If you want to stop an application at a point, you just need to click Command + Q and you are done.

5. Command + T

With the dispatch of Mac OS Sierra, windows now can carry a tab. However, all the applications in Mac Sierra may not bolster multi-tab control. For the ones which do, you can press Command + T, to open another tab.

6. Command + R

I write a lot of mails and a lot of people write to me as well.
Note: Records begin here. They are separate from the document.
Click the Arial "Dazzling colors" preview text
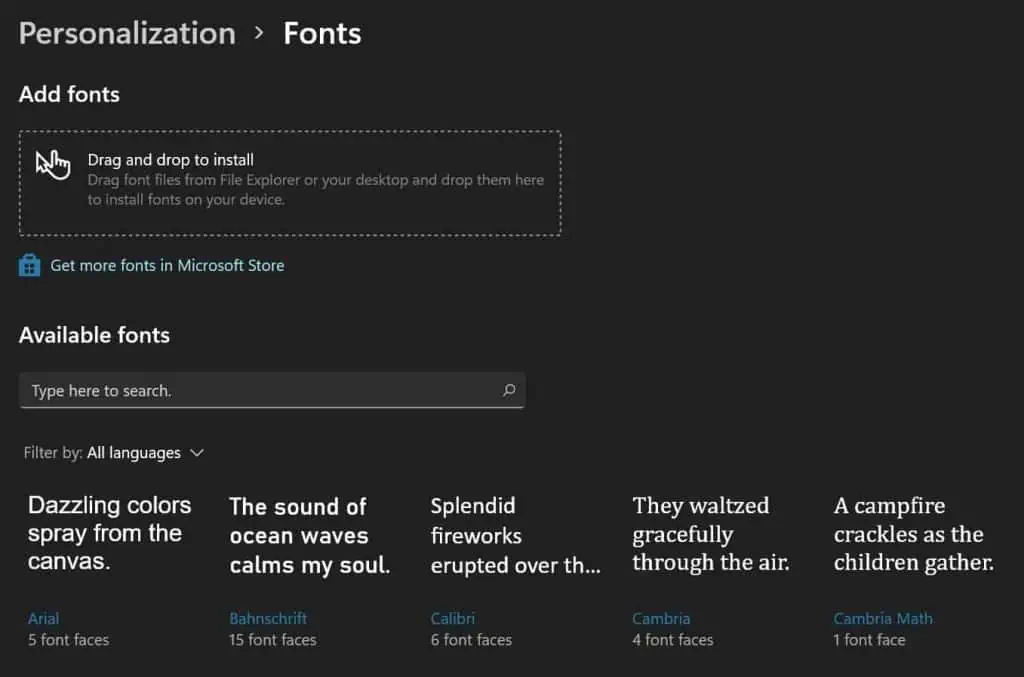 click(x=109, y=533)
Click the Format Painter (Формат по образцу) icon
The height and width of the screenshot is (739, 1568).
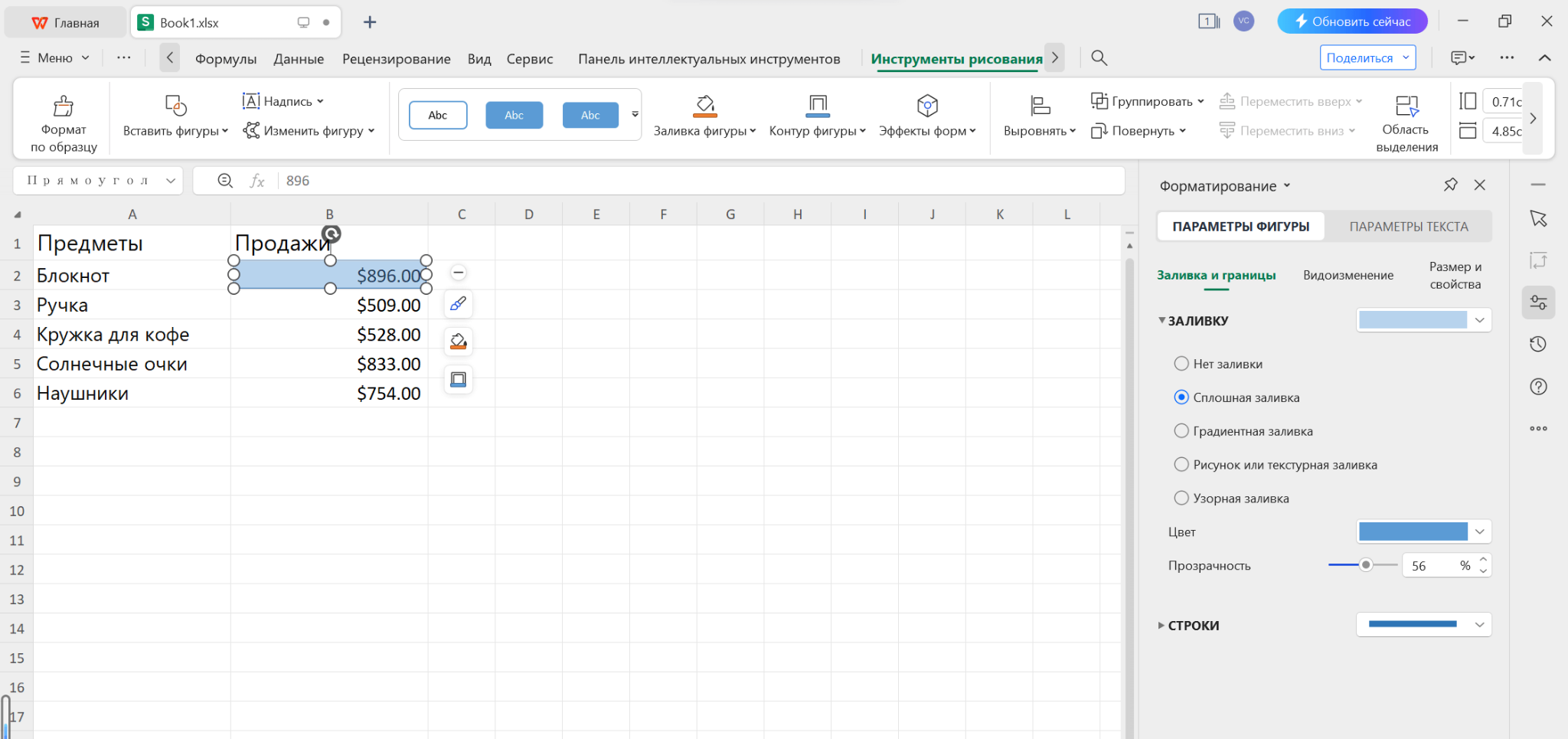click(64, 106)
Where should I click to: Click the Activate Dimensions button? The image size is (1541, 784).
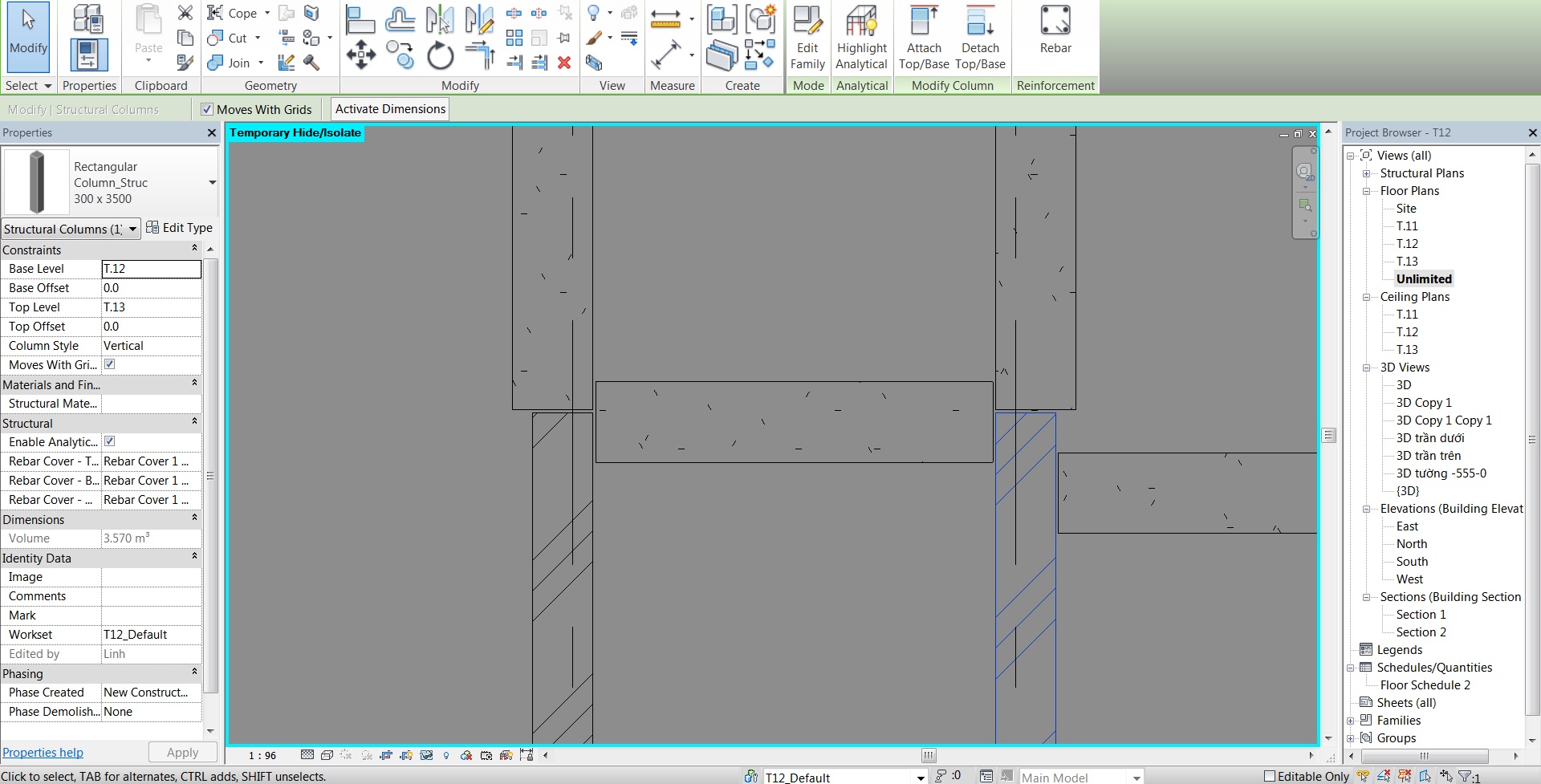click(390, 109)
Hence when I want to reply to someone instead of hunting for the reply button, I simply click Command + R and a new reply box opens up.

It is important to note that this function is useful only when you are in your mailbox.

7. Command + Spacebar

This is an amazing feature Apple has added to the Mac. If you are searching for something on your operating system or on the web then you can call for a spotlight, you can do this merely by holding Command + Spacebar.

8. Command + shift + ?

If you want to learn how a custom application works or are stuck up with troubleshooting of Mac, a quick shortcut from the keyboard for “Help”, then just hit Command + Shift + ?.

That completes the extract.